The profiling of AMR genes took place by aligning the reads using Blast (v2.9.0) against CARD database (v3.0.7) (Supplementary Table 3)51,52. Sequenced plasmids were characterized by aligning the contigs of each sample against the database of plasmid sequences (v2) (Supplementary Table 4)53. In addition, plasmid-borne virulence factors and insertion sequences were detected by aligning the reads to the Virulence Factors Database (update 01/24/2020) and ISFinder database (update 09/25/2019), respectively (Supplementary Table 5)54,55. All alignment results were saved in tabular form.

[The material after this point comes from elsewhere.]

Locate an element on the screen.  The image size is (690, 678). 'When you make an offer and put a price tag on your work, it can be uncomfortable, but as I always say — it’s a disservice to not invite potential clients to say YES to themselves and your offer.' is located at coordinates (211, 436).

Analysis and visualization

The results of the alignments were imported to Rstudio (version 1.2.1335) for further analysis (Fig. 1)56. Reads with less than 90% identity or 1e−4 e-value were filtered-out. The gene-coverage was defined as the percentage of covered bases in each gene. Then, gene-copy-number was calculated by dividing the number of reads aligned to each gene by its length. As a validation of our computational methods, we calculated the mean coverage of each gene in all 21 isolates. We set a cutoff coverage of 85%. Hence, only genes with sequencing reads covering over 85% of the length of the gene were included in any downstream analyses (Fig. 2). In plasmids downstream analysis, the source organism for each aligned plasmid in each sample was retrieved from NCBI Nucleotide database by using the plasmid accession number and used to generate the chord graph using circlize package (v0.4.8) (Fig. 5b)57. The other results of the analysis are visualized in heatmaps, stacked bar plots and lollipop charts using ggplot2 package (v3.2.1)58 (Figs. 35).

Conclusion

Plasmid shot-gun sequencing of MDR E. coli isolates from CCHE57357 revealed that the most predominant antimicrobial resistant mechanism was antibiotic inactivation, followed by antibiotic target replacements and antibiotic target alteration, then antibiotic efflux, but only a few carry genes that induce antibiotics target protection. In addition to the threat of nosocomial infection that involves the transfer of strains between different patients in hospitals, our results indicate a transfer of resistant genes and plasmids across different organisms. In the future, changed plasmid resistance profile can be used as an adjunctive indicator to differentiate between a prolonged BSI episode and a new one with the same organism.